▽

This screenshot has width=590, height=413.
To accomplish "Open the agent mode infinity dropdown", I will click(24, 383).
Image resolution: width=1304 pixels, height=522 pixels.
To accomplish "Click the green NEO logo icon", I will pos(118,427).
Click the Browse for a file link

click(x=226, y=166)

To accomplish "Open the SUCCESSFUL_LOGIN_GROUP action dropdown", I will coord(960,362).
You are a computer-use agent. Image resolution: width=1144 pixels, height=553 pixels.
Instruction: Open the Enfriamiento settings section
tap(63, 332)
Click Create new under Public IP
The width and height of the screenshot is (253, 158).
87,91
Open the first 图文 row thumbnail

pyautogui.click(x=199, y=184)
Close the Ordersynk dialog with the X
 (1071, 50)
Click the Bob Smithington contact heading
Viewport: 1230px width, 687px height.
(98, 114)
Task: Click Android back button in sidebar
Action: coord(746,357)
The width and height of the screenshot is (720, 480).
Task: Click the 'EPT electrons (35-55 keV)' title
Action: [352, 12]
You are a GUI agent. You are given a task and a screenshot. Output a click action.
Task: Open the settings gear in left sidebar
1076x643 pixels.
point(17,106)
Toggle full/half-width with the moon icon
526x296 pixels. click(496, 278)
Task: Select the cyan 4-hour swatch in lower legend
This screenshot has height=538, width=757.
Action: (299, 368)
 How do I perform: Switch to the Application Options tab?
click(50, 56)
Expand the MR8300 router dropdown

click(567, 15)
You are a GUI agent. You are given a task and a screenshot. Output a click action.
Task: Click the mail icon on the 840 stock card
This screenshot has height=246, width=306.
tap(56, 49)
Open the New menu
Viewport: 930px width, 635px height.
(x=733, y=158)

△

[WHAT IS NEEDED] Report back each line of the entries that holds the string "accomplish".

[TASK RESPONSE]
To accomplish "Open the agent mode infinity dropdown", I will click(24, 383).
To accomplish "Click the green NEO logo icon", I will pos(118,427).
To accomplish "Open the SUCCESSFUL_LOGIN_GROUP action dropdown", I will coord(960,362).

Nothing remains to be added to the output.